* Your goal
Write out nothing but the lines from the one containing "Click the SaaS pitch deck description text" through the last line below, both included, and without the pictures.

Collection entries
= Beginning of Section =

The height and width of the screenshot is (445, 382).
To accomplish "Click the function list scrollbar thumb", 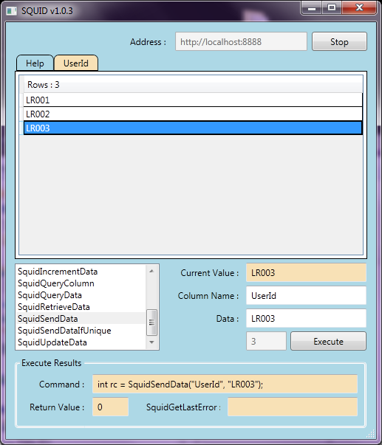I will (x=151, y=322).
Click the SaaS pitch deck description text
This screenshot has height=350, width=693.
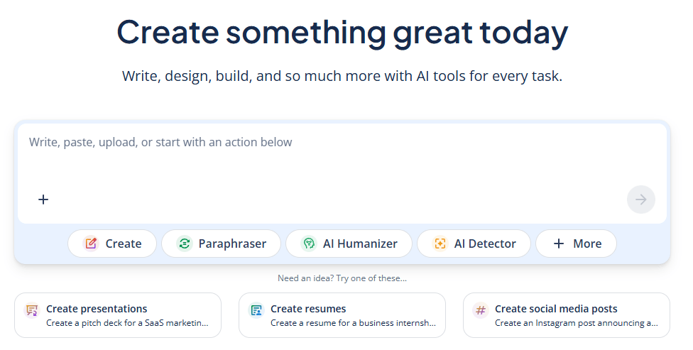click(x=128, y=323)
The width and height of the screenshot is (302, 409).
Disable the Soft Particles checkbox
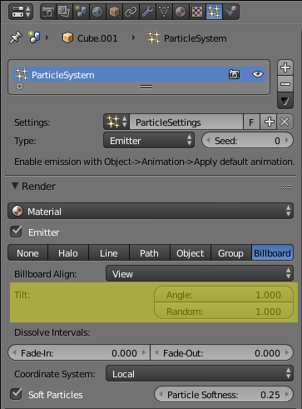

= End of Section =

* Exercise output
Click the SaaS pitch deck description text
This screenshot has height=350, width=693.
click(x=128, y=323)
The width and height of the screenshot is (302, 409).
Disable the Soft Particles checkbox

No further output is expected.